1. A multi-channel EDID and video security isolation and switching device, characterized in that, It includes: The first host display input terminal integrates a VGA interface and an HDMI interface, wherein the VGA interface is converted through a VGA to HDMI converter. The second host display input terminal integrates an HDMI interface; The shared display output includes an HDMI interface and a VGA interface, wherein the VGA interface is converted through an HDMI to VGA converter. Microcontroller A; Microcontroller B; And FPGA; The two interfaces of the display output terminal are respectively connected to the corresponding displays. The EDID information of the displays is connected to the microcontroller A after the shared display switching switch selects the path. The microcontroller A simulates the host to perform DDC detection and collect basic display information. The microcontroller A converts the EDID information corresponding to the display output terminal into SPI packets, transmits them to the microcontroller B after unidirectional physical isolation through the FPGA, and the microcontroller B simulates the display peripheral and selects to provide the EDID information of the display corresponding to the first host display input terminal or the second host display input terminal through the host switching switch. The first host display input terminal is connected to a display switch and then to a host switch. The second host display input terminal is connected to the host switch. The host switch is connected to a shared display switch. The shared display switch is connected to the HDMI interface and the HDMI to VGA converter of the shared display output terminal.

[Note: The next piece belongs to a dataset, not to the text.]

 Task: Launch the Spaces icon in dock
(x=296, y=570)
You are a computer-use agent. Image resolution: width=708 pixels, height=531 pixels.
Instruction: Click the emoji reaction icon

2. The multi-channel EDID and video security isolation and switching device as described in claim 1, characterized in that: The second host display input terminal includes a corresponding VGA interface and a VGA to HDMI converter. At this time, a display switching switch is set in the second host display input terminal.

3. The multi-channel EDID and video security isolation and switching device as described in claim 2, characterized in that: The VGA interface and VGA to HDMI converter are configured to become the corresponding video interface and the corresponding data to HDMI converter.

4. The multi-channel EDID and video security isolation and switching device as described in claim 1, characterized in that: A one-way isolator is provided between the host switch and the shared display switch. The host switch transmits the HDMI video information input from the host display input terminal to the shared display switch through the one-way physical isolator for HDMI one-way isolation.

5. A method for using a multi-channel EDID and video security isolation and switching device, characterized in that, It employs a multi-channel EDID and video security isolation and switching device, which operates as follows: The EDID information of VGA or HDMI at the shared display output terminal is selected by the shared display switch to send one to microcontroller A. Microcontroller A simulates the host to complete DDC detection and collect the basic resolution information of the display. Microcontroller A converts the EDID information into an SPI packet, uses the FPGA for unidirectional physical isolation, and provides it to microcontroller B. The microcontroller B simulates a display peripheral, and selects to provide the corresponding EDID information to the first host or the second host via a host switch; The first host display input terminal selects to provide EDID information to the VGA interface or HDMI interface via a display switch; The second host display input only provides EDID information to the HDMI interface.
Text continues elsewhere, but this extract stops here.